EDITORIAL: Flirting with disaster
May 30, 2008
The Gainsville Sun--May 30, 2008
A coalition of environmental groups this week called on state leaders to start taking climate change seriously and do more to protect Florida’s coasts. Among other things, argues the Florida Coastal and Ocean Coalition, Florida should stop providing incentives for coastal development.
Naturally, Gov. Charlie Crist and the Florida Legislature are headed in the opposite direction.
This week Gov. Crist signed a bill to freeze Citizens Property Insurance Corp. rates through 2009. Citizens was created by the state to provide coverage for property owners who could no longer get private insurance, or at least low cost private insurance, because they are deemed too vulnerable to hurricanes.
In other words, the state has opted to support continued coastal development by keeping insurance rates artificially low and shifting the exposure from private insurers to taxpayers.
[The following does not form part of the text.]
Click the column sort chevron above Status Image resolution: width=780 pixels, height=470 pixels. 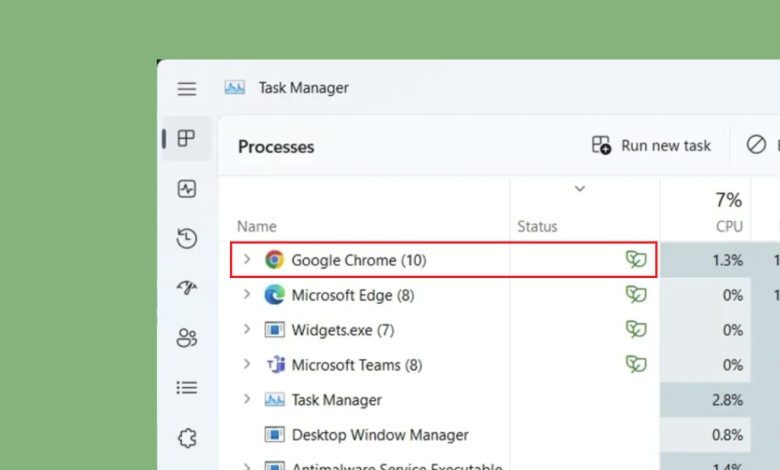(x=579, y=189)
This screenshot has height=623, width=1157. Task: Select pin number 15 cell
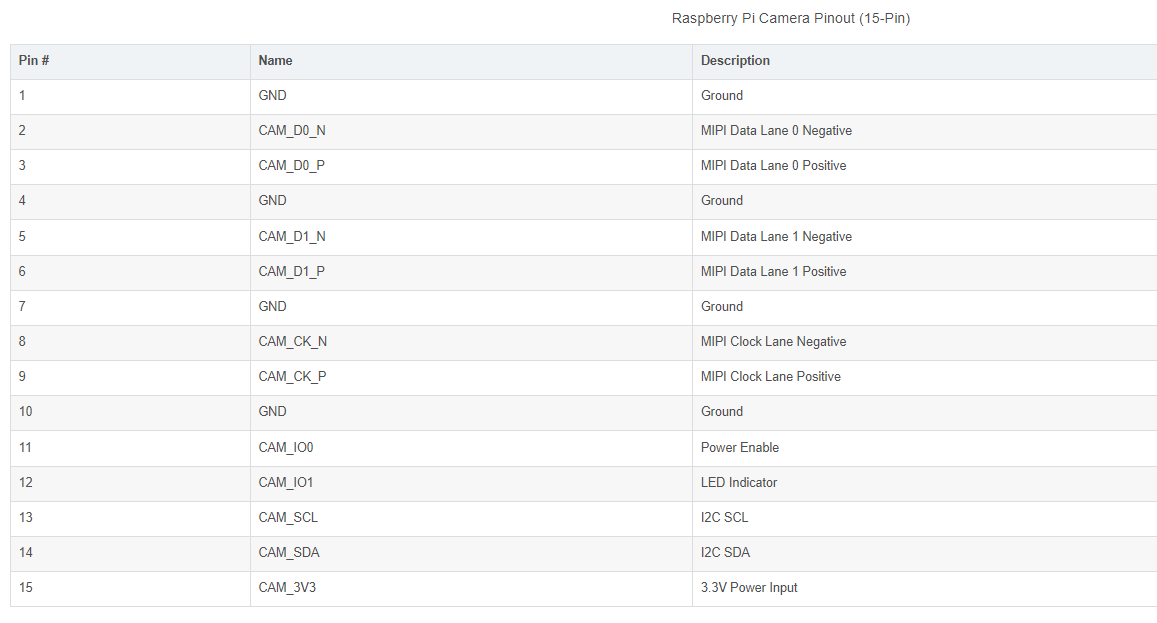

The law signed by Crist also allows Citizens to insure homes worth up to $2 million (coverage was previously limited to homes worth no more than $1 million), because everybody knows that the closer you build to the coast, the more expensive homes are.
“The Legislature chose to increase the risk,” Tara Klimek, spokeswoman for Florida’s Chief Financial Officer Alex Sink, said this week. “We didn’t take this opportunity to reduce the risk of assessments that Floridians could have.”
Private insurers are already antsy about doing business in Florida, and two related actions will only serve to make Floridians even more dependent on Citizens for coverage. A new state law denies companies the right to appeal rate increase denials to an arbitration panel. And Crist vetoed a provision to make low-cost loans available to insurers willing to write new homeowner policies.
None of this matters, of course, so long as Florida’s luck continues to hold and no actual hurricanes visit the state during this upcoming hurricane season. But if this season is anything like 2004-05, when eight hurricanes hit, Citizens Insurance and the state’s Hurricane Catastrophe Fund could collapse like houses of cards.
The CAT fund has an estimated $28 billion exposure and very little by way of assets to back it up. “The real crisis is can the CAT fund deliver if we have a major hurricane and can Citizens timely pay its claims?” Sam Miller, of the Florida Insurance Council, posed this week. “We don’t know that.”
Florida is literally flirting with disaster as it awaits the new hurricane season.